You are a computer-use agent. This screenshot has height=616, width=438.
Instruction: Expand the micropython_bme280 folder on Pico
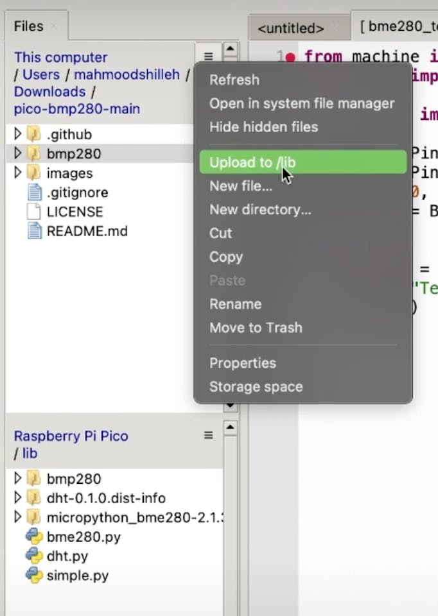point(17,517)
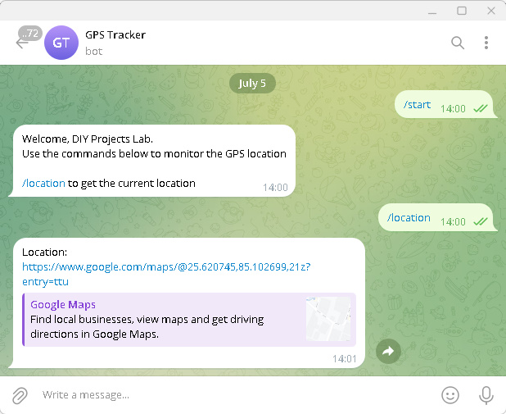This screenshot has height=414, width=506.
Task: Maximize the Telegram window
Action: [462, 11]
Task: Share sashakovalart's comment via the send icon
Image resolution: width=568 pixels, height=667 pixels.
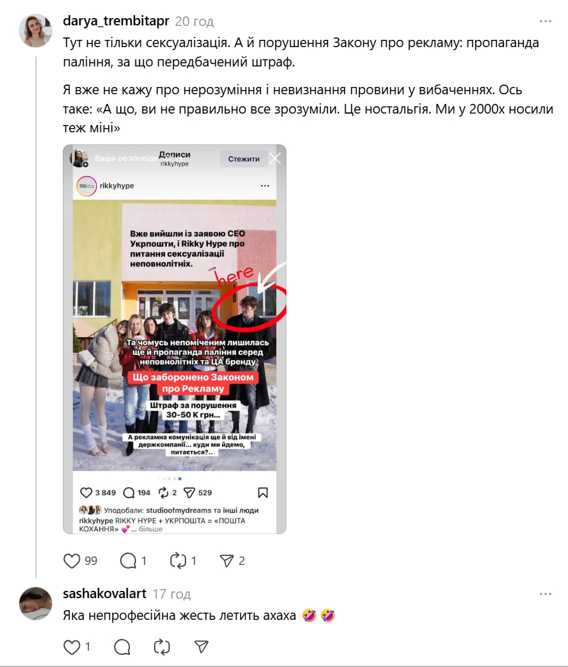Action: click(x=201, y=647)
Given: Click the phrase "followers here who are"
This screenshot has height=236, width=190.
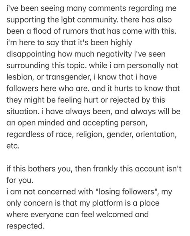Looking at the screenshot, I should point(48,89).
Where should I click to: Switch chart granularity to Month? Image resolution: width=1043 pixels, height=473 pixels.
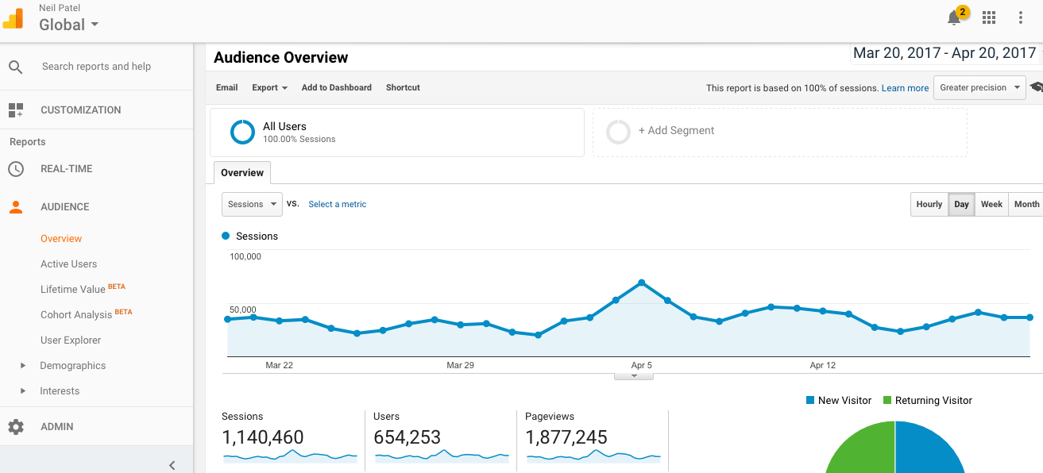pyautogui.click(x=1026, y=204)
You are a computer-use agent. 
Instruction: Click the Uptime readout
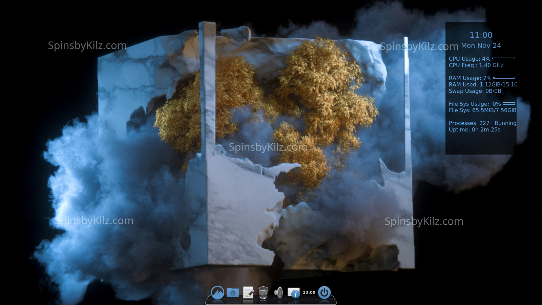[474, 130]
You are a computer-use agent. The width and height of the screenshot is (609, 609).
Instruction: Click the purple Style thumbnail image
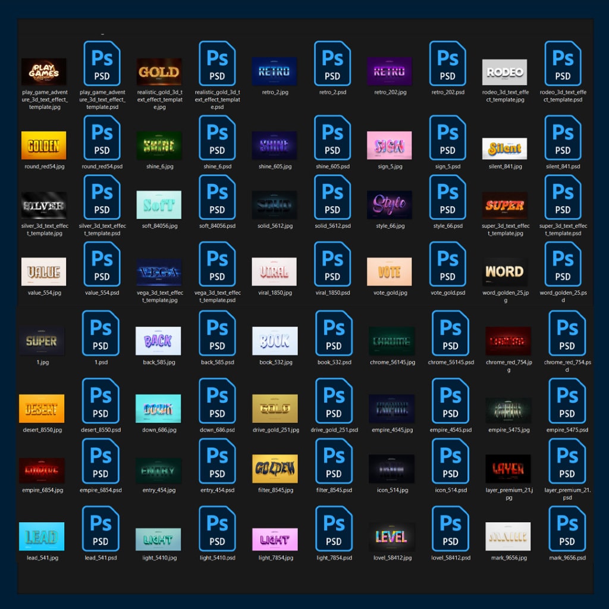point(390,205)
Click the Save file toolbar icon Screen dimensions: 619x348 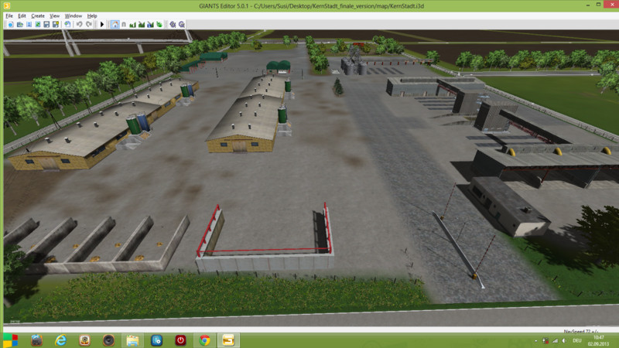pos(46,24)
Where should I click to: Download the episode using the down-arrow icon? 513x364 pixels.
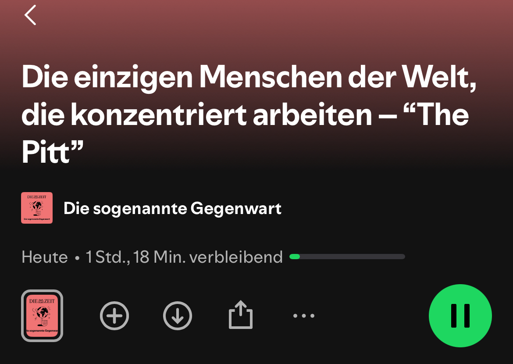click(x=177, y=316)
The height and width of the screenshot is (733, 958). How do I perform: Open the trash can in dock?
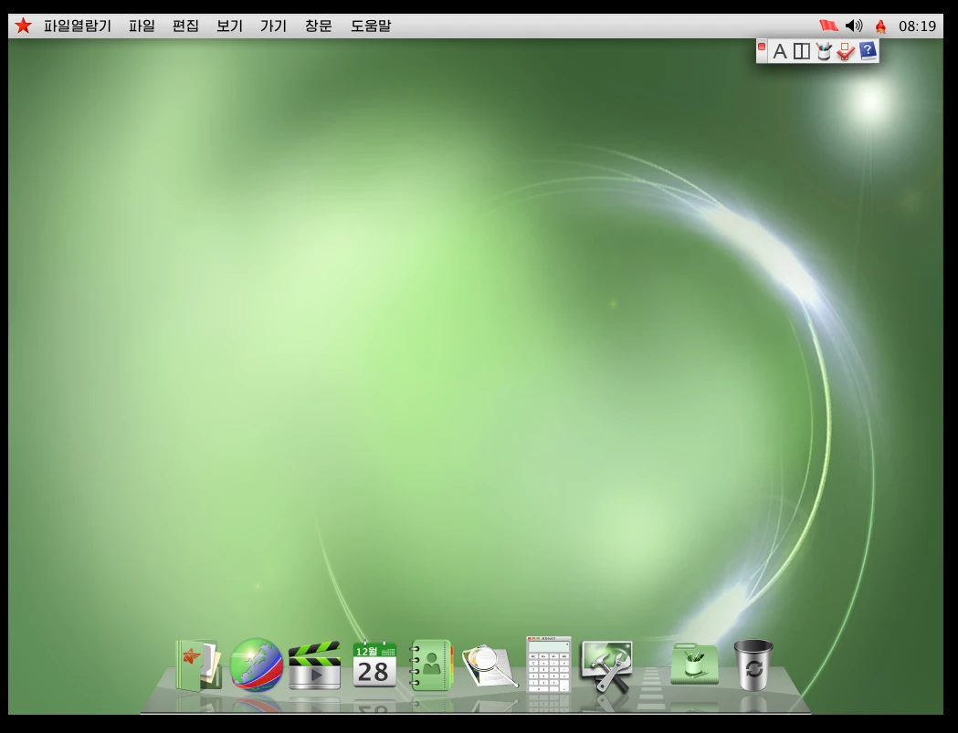(x=753, y=665)
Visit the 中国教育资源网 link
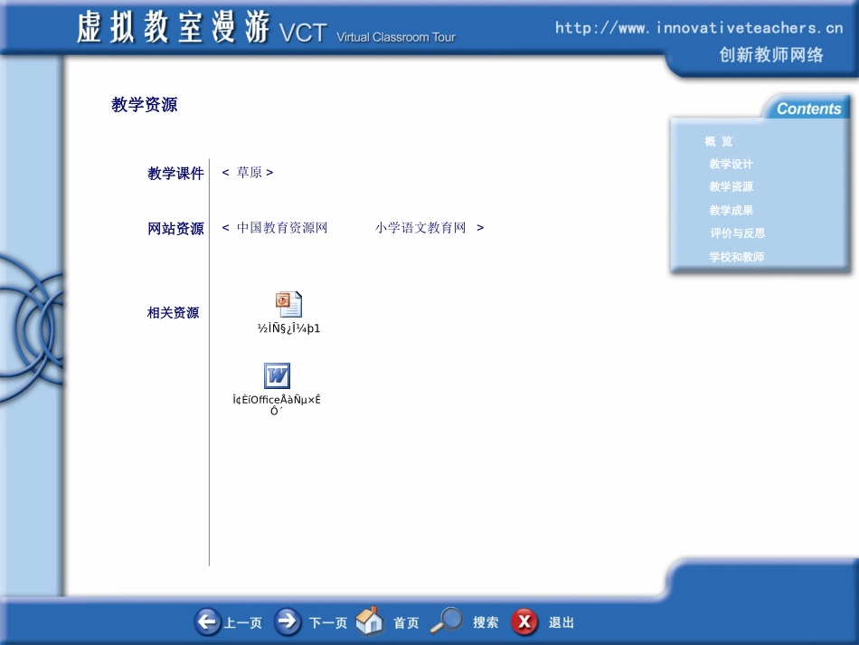The height and width of the screenshot is (645, 859). click(282, 228)
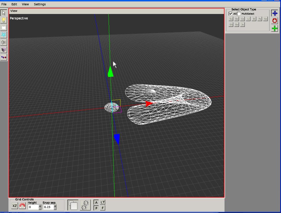Open the Settings menu
This screenshot has width=281, height=213.
(x=40, y=4)
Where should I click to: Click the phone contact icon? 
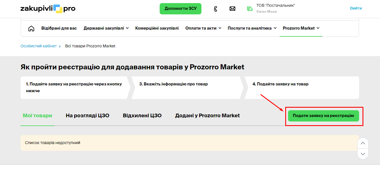(x=216, y=8)
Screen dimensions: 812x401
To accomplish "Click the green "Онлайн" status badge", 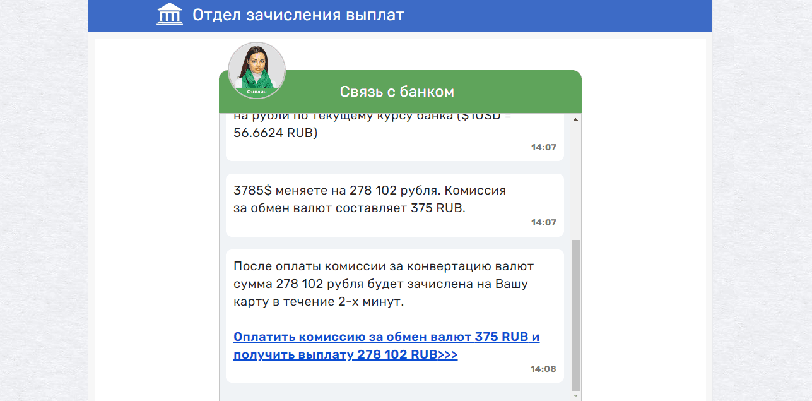I will coord(256,92).
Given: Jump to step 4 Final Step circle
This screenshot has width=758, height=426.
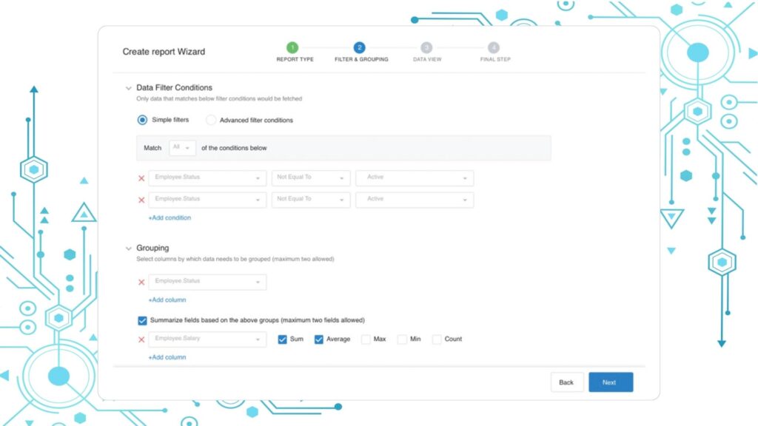Looking at the screenshot, I should 494,47.
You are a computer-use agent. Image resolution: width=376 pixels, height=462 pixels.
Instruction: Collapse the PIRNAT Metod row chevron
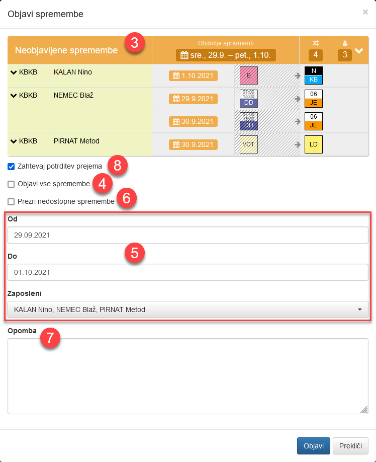[14, 141]
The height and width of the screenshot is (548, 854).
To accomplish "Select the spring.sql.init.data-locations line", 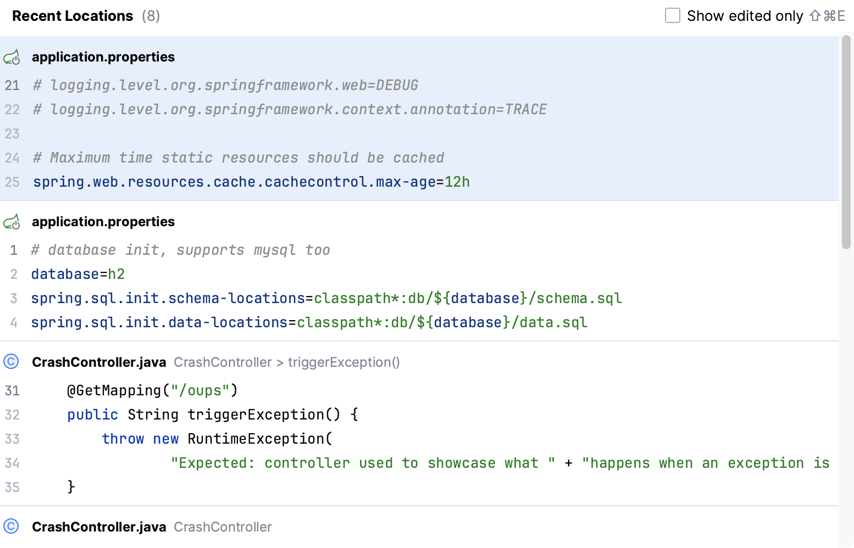I will pyautogui.click(x=309, y=323).
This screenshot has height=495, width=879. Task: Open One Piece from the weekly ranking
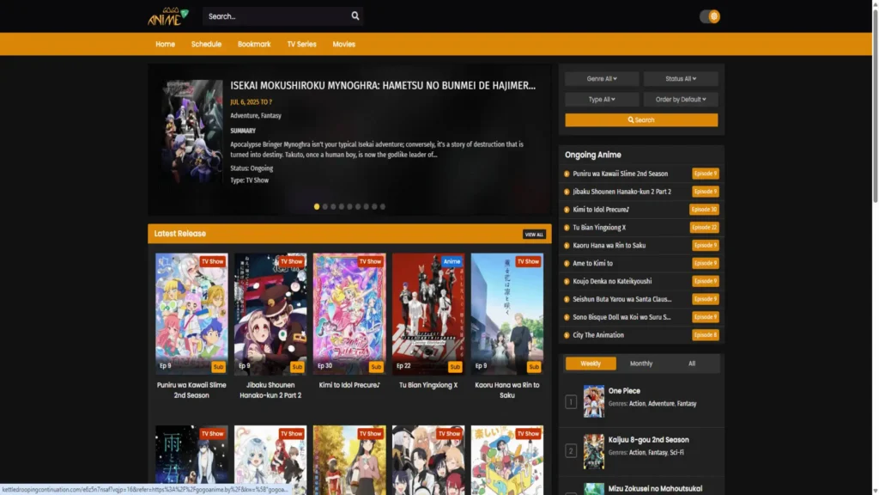pyautogui.click(x=624, y=391)
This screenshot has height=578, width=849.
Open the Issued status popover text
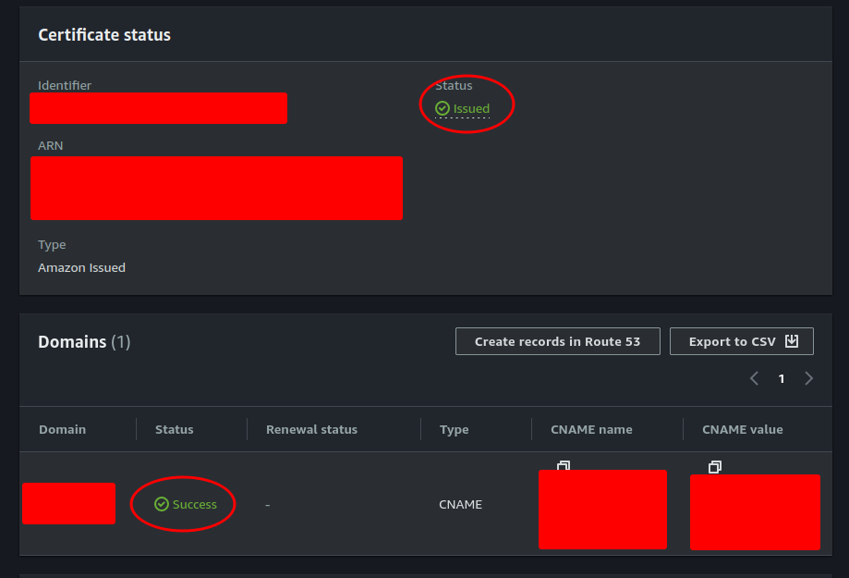click(471, 109)
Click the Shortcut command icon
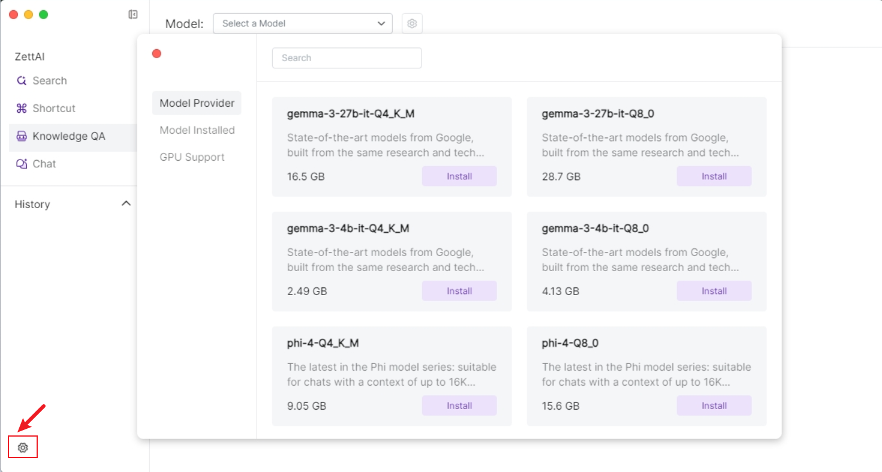 [22, 109]
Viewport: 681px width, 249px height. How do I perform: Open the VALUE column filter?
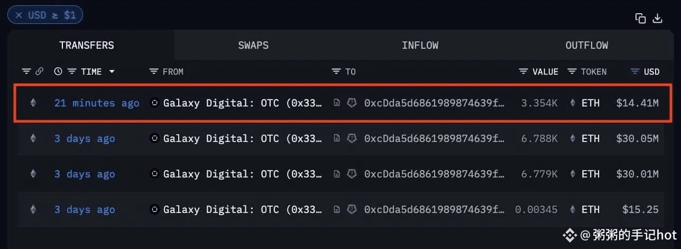point(523,72)
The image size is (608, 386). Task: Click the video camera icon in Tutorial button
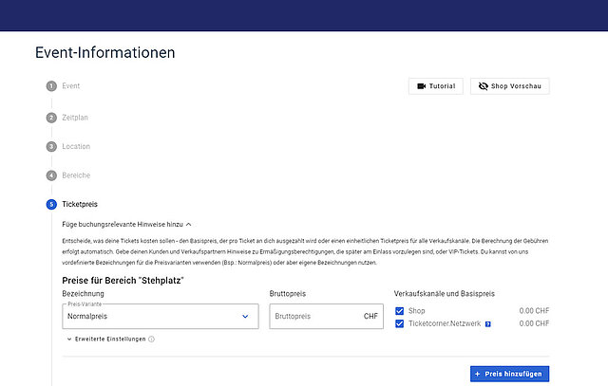point(421,86)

## WORK ORDER
Wherever a line in the data above holds "Given", copy that line.

## RESULT OF THE EXERCISE
Given: Click the phrase "followers here who are"
Given: Jump to step 4 Final Step circle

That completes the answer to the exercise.